Existentialism and the stress hypothesis.

I’m beginning to think I am one of those people who actually NEEDS stress in their life.  Periodically, as things settle down and chaos gives way to routine, I am confronted with the elusive and very desirable aspect of life known as “free time.”  Too much of it, however, always seemed to lead to an existential crisis. It was almost as if, when given a free moment, the mind simply started jumping to the question of “what’s the point?” Yet at the same time a life filled with too much stress was something I fought against in earnest.  Lately I’ve been thinking that maybe stress is less like my archenemy and more like a casual lover in many respects.

I’m trying to think back to a time when I had nothing going on and, honestly, I think I’d have to go back to high school to find it.  When Mark and I decided to get married, I was working as a waitress.  I picked up doubles every weekend in order to put money away for the move.  We planned a wedding, got married, and I continued to work overtime each week whilst putting together and sending off an application for my visa.  When I moved over, I was not only in a foreign country but also seeking employment.  When I switched jobs over to where I work currently, it also seemed like a logical time to move to a new flat as well.

I then began school in the fall of last year and, in order to free up time, I elected to drop most of my recreational activities in favor of studying for the Life in the UK test, beginning university science, and working full time. Except, I didn’t need to.  I passed the test and made the application for my next visa and quickly came to realize that if I stayed on top of the reading requirements for school, I still had copious amounts of free time.

Then, we got pregnant unexpectedly.

I guess the universe has a way of self correcting.

So now it was juggling full time employment with schooling and the pregnancy.  It was working out chemical equations whilst feeling highly nauseous and extremely tired.  And most days I wanted to quit everything, but instead powered through it.  And if that wasn’t enough we began looking for a property to buy as well.

After two dud properties Mark and I upped our viewing game and at 41 weeks pregnant, huge and overdue, we viewed 14 properties in a single day… and I was the one who scheduled them.  It’s almost as if, subconsciously, I was harboring an unfulfilled desire to have my waters rupture all over some stranger’s rug. We actually put in the offer on the place we are currently proceeding with the morning of the day I was scheduled to be induced.

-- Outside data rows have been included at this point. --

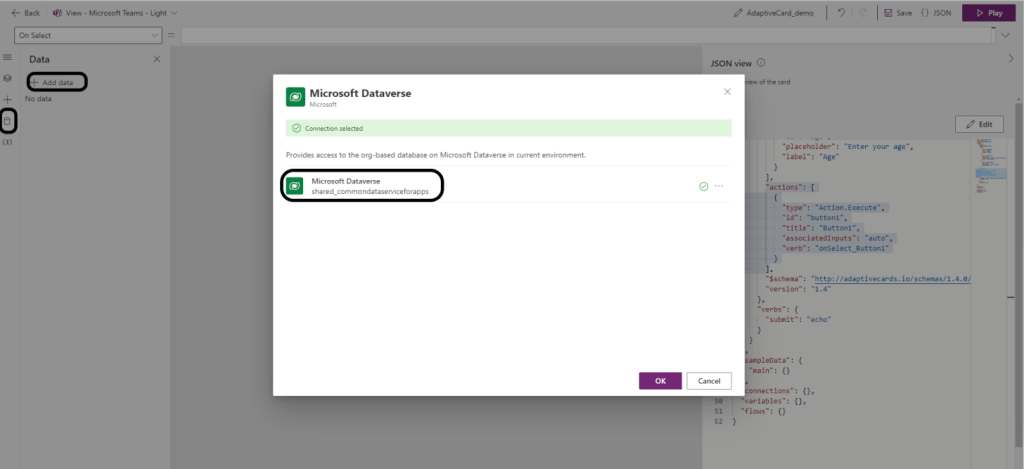The image size is (1024, 469).
Task: Open the Data sources cylinder icon in sidebar
Action: pos(8,121)
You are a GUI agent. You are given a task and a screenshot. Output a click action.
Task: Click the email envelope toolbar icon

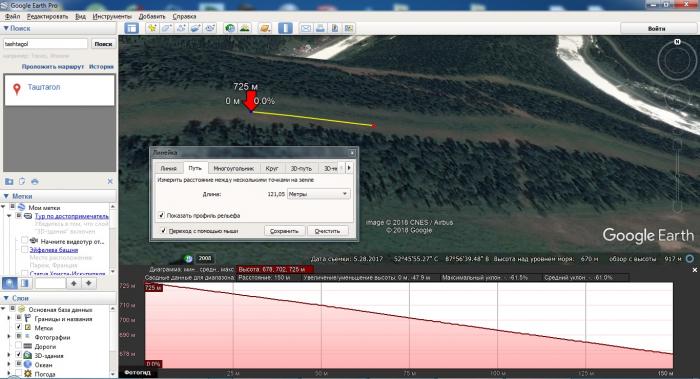(306, 28)
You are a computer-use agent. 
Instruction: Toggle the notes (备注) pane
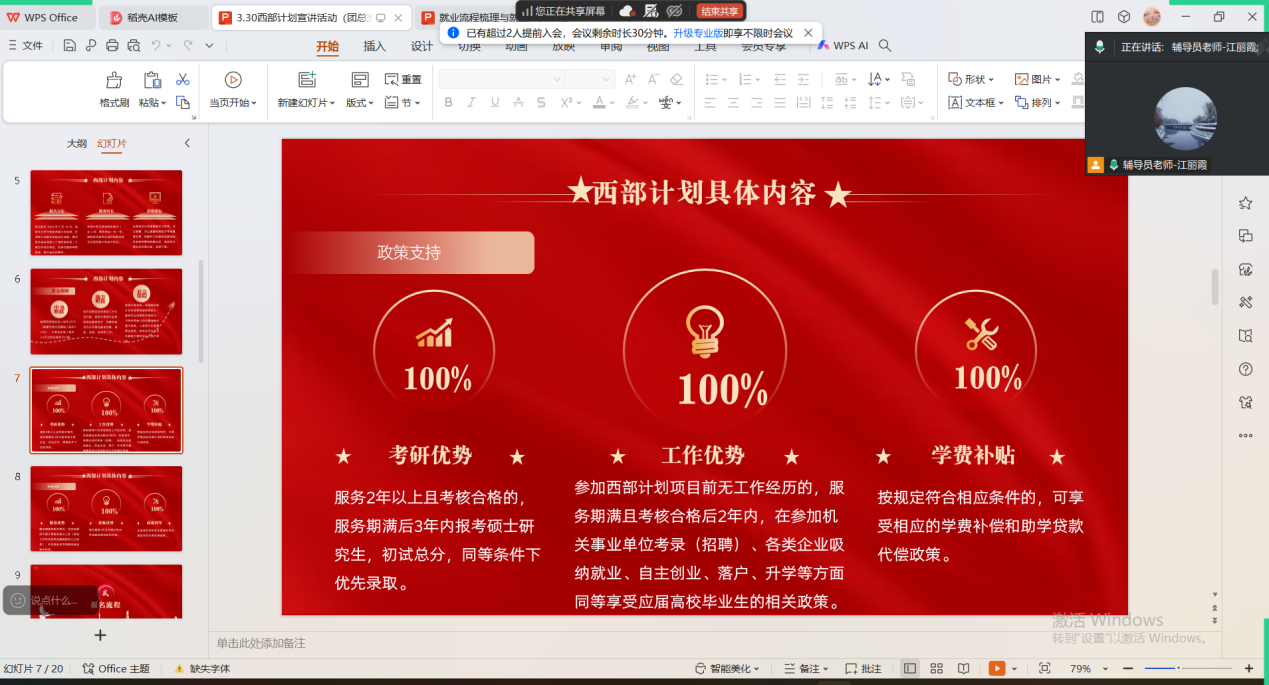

It’s scenarios like these that make me think actually, as much as I fight against being stressed, I think I do a lot to invite it into my life as a means of giving my days structure and meaning. And I don’t mean that in a bad way either.  Consider Maddie:  having a baby IS stressful, but I wouldn’t trade her for the world and she gives my existence meaning.   Soon, we will be moving into our new property and soon, I will register for my next class at uni… due to begin in November.  I think it’s the stress that motivates me, it prevents me from asking “why?” because the why is obvious and unspoken, especially now in the sense that it can always be answered with “for Maddie.”